Pour en savoir plus sur le du crédit d’impôt sur l’équipement de récupération d’eau de pluie, lisez l’article sur le feuilleton concernant le vote de cet amendement.
Après un très long accouchement de cet amendement imputable aux multiples obstacles posés par le Sénat manipulé par le gouvernement, le dernier épisode de ce feuilleton laisse sans voix : le découpage de l’arrêté définissant les modalités d’application en deux !
L’arrêté qui vient d’être passé ne concerne que l’usage externe de l’eau de pluie : le jardin consomme moins de 10 % de l’eau d’un ménage.
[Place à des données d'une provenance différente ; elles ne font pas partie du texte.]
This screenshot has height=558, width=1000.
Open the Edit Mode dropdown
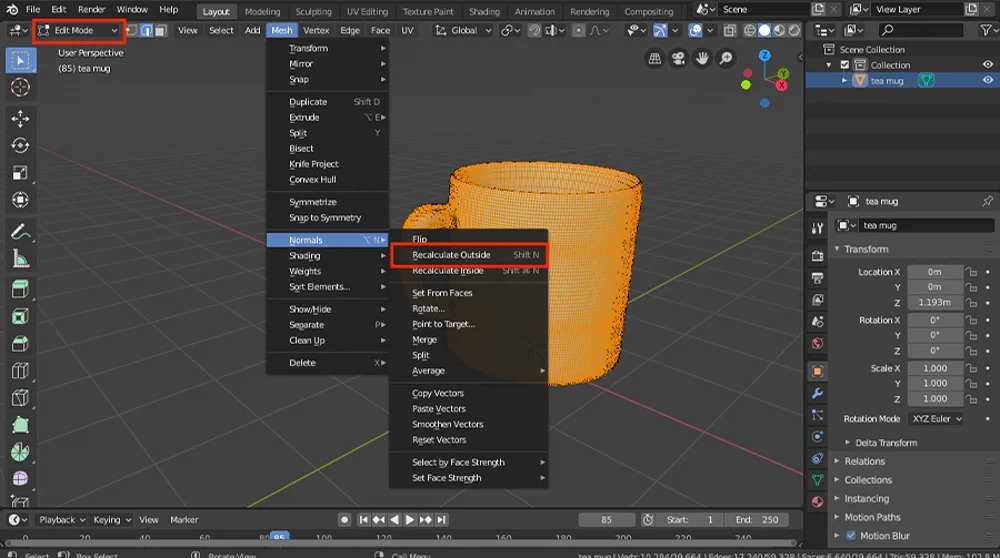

En conséquence, le gouvernement a préféré s’attaquer à l’enjeu le plus faible au risque de délaisser les 90 % restant…
En Belgique, chaque bâtisse neuve doit être équipée d’un système de récupération d’eau de pluie. En France, nous n’arrivons pas à faire voter un simple crédit d’impôt sur ce sujet.
Pourtant la récupération d’eau de pluie permet d’économiser la consommation et le traitement d’hectolitres d’eau et de baisser, voire d’annuler, la facture d’eau d’un ménage.
Cette eau de pluie peut être utilisée pour les WC, se laver, mais également pour l’eau des robinets sous certaines conditions (voir l’article sur la récupération d’eau de pluie).
C’est donc un geste écologique et économique au niveau collectif et au niveau individuel… pour peu qu’on en favorise fiscalement son investissement.
Quelles sont donc les raisons de ces revirements ? Problème budgétaire ? Cela ne semble pas être le cas. Il a été démontré l’aspect vertueux de ce système qui permettra à des entrepreneurs d’augmenter leur chiffre d’affaires et à l’état d’engranger plus de TVA.
Peut-être pour des raisons de santé publique ? Existe-t-il un doute sur les aspects sanitaires de la récupération d’eau de pluie ? Pourtant la Belgique et l’Allemagne utilisent depuis longue date ce système sans avoir démontré de problème de santé.
Serait-ce alors une sordide histoire économique ? Des lobbies ? Quels lobbies ? Les compagnies distributrices d’eau ?
Dans tous les cas, il est difficile de comprendre pourquoi le pouvoir législatif ait autant tergiversé sur la décision d’un crédit d’impôt qui aurait permis de faciliter l’installation de récupérateur d’eau, vertueux pour l’économie des ménages et pour la protection de l’environnement.